Could you restate word for word only the lines below from the one holding "Task: Click the Applied Color column header" to the one holding "Enable the CodeComment", inclusive, and leave out the pictures?
Data for processing Block Start
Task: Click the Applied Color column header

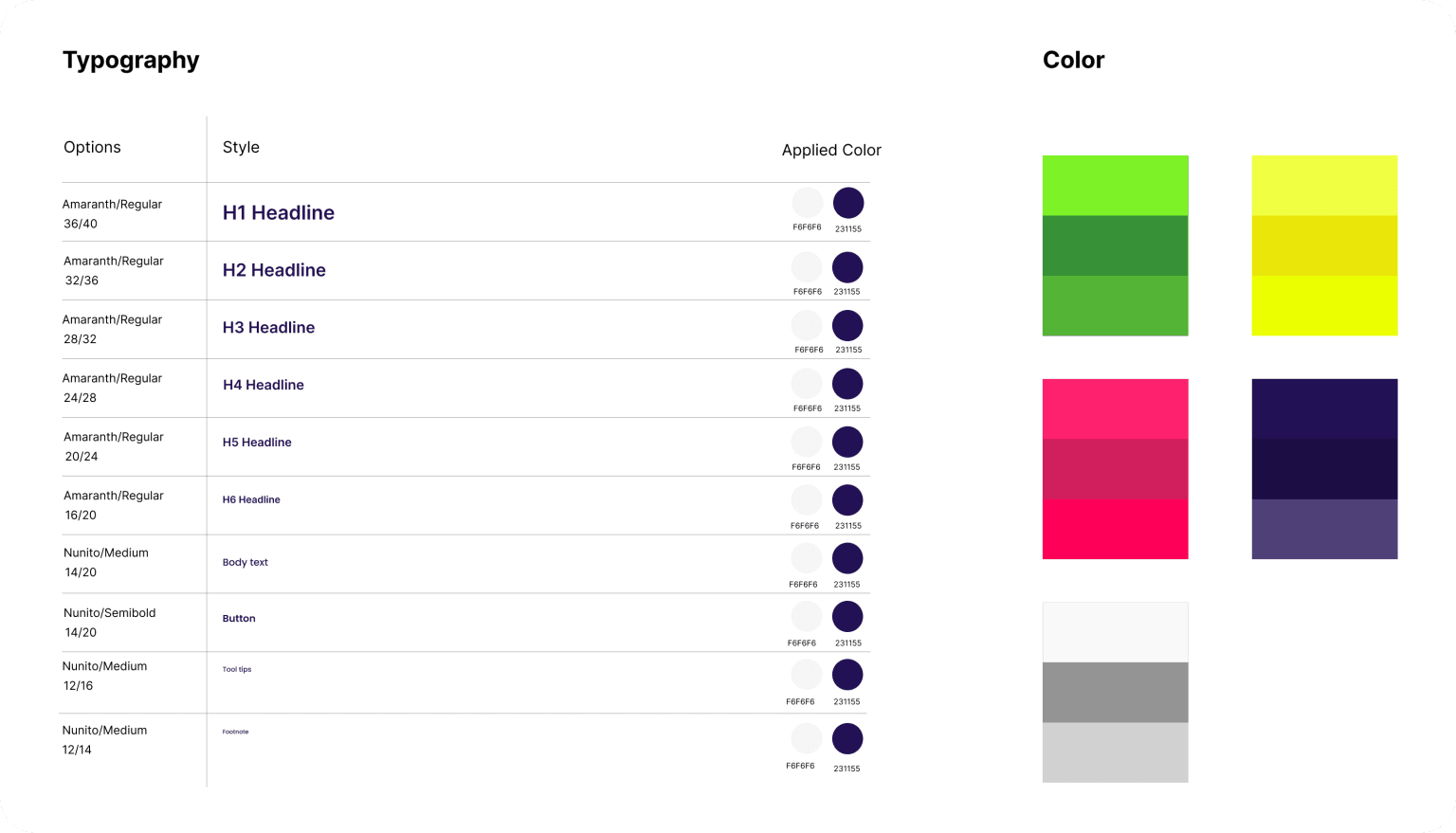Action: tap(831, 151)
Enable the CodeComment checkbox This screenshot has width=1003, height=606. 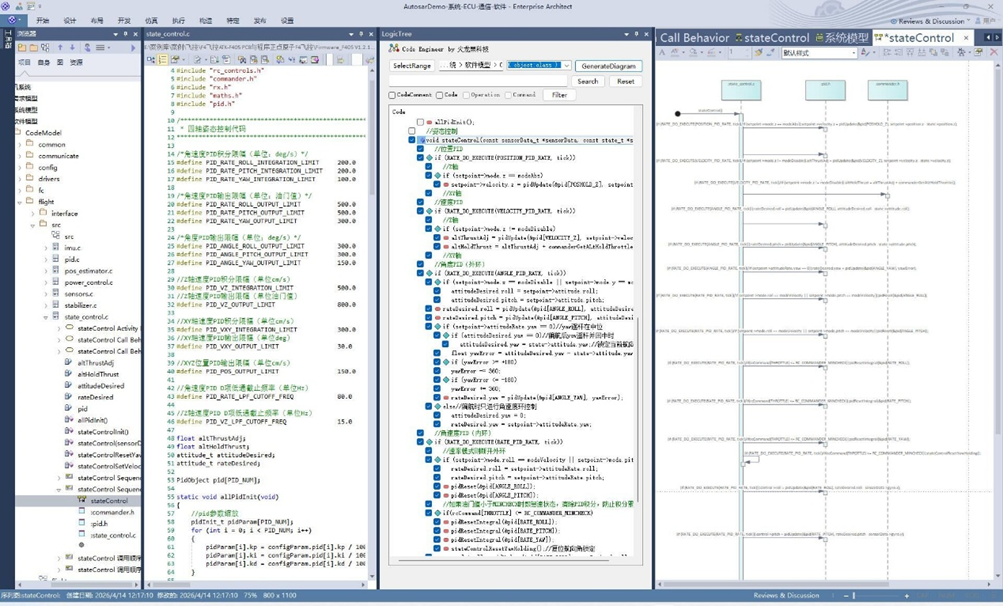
Data for processing Block End
Data for processing Block Start
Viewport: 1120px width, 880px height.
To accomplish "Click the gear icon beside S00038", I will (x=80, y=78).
Data for processing Block End
*Solution*.
Task: Click the Applied Color column header

Action: tap(831, 151)
Enable the CodeComment checkbox This screenshot has width=1003, height=606. 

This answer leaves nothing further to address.